What is required:
Wherever the word "name" appears in the entries, copy the whole line.

--- START ---

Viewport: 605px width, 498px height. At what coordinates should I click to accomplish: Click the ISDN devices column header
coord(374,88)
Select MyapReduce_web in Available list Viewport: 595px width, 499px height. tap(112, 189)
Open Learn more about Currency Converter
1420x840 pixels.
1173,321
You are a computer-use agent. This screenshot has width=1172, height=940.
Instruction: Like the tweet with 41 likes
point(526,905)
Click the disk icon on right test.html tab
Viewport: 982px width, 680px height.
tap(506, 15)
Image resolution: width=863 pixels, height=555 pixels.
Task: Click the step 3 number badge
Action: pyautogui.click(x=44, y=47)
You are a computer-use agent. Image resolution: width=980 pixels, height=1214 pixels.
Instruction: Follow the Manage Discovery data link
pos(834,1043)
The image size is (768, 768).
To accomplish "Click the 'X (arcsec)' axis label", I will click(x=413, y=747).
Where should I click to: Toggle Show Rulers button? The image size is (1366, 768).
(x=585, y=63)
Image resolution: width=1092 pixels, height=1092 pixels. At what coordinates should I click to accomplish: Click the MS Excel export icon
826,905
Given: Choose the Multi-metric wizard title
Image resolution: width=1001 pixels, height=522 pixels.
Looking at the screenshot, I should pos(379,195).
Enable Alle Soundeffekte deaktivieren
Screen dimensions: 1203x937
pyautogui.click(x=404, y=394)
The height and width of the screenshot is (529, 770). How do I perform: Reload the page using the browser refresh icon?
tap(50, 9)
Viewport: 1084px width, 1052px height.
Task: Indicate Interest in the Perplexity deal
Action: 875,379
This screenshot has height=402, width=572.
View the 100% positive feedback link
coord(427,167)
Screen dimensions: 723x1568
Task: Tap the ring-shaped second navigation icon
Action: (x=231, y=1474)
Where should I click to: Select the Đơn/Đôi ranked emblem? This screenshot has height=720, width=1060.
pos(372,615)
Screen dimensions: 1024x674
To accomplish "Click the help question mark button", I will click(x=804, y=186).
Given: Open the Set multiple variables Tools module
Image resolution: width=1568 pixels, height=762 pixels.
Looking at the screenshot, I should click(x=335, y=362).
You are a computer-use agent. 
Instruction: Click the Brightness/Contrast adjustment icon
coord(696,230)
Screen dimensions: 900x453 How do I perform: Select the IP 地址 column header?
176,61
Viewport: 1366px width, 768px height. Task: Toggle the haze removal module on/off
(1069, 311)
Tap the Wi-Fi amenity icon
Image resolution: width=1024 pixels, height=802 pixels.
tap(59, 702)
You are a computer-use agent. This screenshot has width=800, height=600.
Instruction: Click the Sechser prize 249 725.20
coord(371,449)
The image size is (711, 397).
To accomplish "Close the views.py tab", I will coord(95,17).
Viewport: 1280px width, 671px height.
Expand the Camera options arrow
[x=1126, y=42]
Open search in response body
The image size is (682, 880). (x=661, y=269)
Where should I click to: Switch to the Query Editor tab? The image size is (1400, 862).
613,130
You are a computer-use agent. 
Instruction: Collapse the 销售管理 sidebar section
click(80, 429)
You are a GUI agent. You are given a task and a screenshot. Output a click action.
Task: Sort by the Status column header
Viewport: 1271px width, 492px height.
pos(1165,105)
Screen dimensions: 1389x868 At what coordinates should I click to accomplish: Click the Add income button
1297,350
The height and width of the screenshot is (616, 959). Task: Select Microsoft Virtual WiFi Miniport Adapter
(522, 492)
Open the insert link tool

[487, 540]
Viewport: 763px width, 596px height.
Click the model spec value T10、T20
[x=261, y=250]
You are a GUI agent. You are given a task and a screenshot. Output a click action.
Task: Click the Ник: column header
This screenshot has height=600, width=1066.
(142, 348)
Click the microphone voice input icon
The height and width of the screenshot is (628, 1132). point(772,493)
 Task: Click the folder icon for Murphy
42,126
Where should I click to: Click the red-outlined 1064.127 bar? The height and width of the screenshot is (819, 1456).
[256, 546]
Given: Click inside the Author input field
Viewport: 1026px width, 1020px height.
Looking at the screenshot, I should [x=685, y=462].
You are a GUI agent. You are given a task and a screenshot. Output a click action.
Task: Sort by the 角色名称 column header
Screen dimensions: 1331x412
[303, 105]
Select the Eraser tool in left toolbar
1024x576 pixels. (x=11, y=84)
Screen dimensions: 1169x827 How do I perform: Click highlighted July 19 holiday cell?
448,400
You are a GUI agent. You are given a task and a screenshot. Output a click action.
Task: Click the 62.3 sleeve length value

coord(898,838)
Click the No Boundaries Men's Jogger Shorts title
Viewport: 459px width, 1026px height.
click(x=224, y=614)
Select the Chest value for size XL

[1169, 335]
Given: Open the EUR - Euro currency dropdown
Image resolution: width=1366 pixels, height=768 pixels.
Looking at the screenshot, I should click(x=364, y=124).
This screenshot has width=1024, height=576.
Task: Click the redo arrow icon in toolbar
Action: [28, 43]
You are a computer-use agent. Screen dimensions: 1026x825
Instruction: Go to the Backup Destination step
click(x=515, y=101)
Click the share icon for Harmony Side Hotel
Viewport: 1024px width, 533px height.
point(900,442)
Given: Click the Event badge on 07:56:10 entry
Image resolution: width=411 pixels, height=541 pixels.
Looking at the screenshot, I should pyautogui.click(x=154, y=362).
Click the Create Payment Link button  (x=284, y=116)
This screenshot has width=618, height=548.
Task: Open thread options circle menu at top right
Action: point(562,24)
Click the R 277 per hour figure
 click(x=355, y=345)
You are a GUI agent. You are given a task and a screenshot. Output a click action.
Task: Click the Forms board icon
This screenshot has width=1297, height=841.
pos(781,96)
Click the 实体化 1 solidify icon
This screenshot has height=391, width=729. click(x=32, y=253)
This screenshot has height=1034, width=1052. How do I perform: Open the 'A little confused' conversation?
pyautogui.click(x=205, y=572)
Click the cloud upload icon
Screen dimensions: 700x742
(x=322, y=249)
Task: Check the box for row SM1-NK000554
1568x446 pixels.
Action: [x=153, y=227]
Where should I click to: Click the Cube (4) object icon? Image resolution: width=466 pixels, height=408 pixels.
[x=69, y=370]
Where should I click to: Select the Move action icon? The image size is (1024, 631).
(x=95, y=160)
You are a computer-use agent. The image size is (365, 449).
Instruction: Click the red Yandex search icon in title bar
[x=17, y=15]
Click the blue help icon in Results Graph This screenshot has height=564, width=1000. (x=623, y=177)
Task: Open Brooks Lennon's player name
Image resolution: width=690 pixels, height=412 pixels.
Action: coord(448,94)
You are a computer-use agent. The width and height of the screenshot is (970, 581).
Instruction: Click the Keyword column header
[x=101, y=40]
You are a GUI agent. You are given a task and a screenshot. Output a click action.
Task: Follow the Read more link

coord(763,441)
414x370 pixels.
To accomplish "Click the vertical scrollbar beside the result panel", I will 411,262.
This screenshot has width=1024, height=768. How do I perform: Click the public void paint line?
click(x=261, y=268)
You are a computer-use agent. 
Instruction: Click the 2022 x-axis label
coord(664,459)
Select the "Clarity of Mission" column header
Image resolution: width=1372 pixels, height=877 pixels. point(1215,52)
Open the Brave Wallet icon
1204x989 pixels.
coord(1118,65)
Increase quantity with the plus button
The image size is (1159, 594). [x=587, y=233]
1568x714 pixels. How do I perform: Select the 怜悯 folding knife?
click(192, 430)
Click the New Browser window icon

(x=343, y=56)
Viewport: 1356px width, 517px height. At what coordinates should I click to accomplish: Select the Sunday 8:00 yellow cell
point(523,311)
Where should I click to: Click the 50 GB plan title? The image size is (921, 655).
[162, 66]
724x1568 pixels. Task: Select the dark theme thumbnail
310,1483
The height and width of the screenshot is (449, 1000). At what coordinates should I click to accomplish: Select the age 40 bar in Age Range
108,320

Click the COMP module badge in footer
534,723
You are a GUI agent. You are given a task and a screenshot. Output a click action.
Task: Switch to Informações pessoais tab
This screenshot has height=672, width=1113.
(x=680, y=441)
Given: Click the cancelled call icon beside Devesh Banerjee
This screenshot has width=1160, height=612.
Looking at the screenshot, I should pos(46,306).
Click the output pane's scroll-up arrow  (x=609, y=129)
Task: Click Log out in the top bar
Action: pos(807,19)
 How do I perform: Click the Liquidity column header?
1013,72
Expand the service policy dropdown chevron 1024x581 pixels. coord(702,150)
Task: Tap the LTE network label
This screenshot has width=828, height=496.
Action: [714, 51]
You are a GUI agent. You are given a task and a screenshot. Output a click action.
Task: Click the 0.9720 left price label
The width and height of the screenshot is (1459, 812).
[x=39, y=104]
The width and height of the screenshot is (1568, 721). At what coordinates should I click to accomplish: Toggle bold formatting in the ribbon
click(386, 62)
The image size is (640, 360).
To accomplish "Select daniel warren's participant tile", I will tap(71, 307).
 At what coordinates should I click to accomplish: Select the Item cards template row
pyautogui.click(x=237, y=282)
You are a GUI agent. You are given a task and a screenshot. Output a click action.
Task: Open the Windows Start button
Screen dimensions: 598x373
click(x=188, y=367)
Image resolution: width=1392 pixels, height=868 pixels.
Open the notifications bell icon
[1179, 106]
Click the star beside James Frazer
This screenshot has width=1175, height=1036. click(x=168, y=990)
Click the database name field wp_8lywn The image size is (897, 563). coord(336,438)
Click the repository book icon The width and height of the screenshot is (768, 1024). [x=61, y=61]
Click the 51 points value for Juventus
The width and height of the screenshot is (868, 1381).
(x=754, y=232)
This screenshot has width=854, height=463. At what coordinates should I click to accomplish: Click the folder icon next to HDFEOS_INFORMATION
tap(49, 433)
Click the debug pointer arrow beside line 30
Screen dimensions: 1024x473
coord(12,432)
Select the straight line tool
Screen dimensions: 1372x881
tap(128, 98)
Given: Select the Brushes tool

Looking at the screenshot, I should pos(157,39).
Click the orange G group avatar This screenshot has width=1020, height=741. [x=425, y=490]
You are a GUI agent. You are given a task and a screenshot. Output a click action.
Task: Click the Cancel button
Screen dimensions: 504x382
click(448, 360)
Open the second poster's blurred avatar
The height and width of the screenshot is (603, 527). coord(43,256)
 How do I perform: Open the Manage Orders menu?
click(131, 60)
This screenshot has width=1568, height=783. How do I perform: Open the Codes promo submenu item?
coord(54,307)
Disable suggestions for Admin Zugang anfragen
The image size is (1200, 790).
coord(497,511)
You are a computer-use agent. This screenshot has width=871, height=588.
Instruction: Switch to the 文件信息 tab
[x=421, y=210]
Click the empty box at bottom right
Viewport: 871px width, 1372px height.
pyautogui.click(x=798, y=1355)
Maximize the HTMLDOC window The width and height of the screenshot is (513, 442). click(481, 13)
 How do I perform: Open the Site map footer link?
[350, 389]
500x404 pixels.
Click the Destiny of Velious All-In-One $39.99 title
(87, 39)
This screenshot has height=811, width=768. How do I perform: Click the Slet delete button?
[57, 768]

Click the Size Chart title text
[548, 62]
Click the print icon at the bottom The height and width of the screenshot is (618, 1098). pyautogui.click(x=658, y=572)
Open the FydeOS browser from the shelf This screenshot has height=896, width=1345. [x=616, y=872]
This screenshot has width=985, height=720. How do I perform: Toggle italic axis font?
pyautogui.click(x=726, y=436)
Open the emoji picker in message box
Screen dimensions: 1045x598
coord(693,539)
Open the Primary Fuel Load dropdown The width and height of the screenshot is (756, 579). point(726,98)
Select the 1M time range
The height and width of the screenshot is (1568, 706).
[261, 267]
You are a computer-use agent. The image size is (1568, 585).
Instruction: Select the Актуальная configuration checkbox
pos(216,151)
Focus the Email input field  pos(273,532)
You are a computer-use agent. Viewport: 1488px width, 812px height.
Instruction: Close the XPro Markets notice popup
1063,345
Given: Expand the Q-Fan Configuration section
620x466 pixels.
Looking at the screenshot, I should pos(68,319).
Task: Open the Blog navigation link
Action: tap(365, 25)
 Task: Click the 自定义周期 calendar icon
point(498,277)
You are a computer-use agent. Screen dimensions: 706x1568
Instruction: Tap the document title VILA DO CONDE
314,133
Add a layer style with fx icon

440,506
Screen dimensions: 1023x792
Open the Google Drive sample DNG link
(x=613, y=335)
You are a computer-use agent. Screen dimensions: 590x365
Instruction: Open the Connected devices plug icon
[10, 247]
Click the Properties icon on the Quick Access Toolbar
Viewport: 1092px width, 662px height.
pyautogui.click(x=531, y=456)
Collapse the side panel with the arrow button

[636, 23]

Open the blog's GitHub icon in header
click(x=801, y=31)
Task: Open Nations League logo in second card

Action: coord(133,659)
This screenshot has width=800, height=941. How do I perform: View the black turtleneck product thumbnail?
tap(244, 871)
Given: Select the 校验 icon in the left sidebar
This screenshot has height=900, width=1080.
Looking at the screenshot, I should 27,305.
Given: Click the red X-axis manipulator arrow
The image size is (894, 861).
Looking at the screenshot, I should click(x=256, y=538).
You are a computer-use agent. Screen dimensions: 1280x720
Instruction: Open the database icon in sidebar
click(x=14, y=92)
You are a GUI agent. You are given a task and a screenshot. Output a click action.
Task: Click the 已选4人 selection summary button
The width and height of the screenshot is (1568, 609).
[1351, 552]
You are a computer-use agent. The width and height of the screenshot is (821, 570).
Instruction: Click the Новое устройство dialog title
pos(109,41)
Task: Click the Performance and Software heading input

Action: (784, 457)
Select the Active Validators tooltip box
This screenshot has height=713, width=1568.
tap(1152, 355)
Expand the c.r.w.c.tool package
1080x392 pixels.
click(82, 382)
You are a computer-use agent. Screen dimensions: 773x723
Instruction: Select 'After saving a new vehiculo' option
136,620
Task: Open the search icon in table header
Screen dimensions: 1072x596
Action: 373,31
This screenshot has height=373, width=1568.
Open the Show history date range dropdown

--- END ---

Answer section:
Task: Open Brooks Lennon's player name
Click the database name field wp_8lywn The image size is (897, 563). coord(336,438)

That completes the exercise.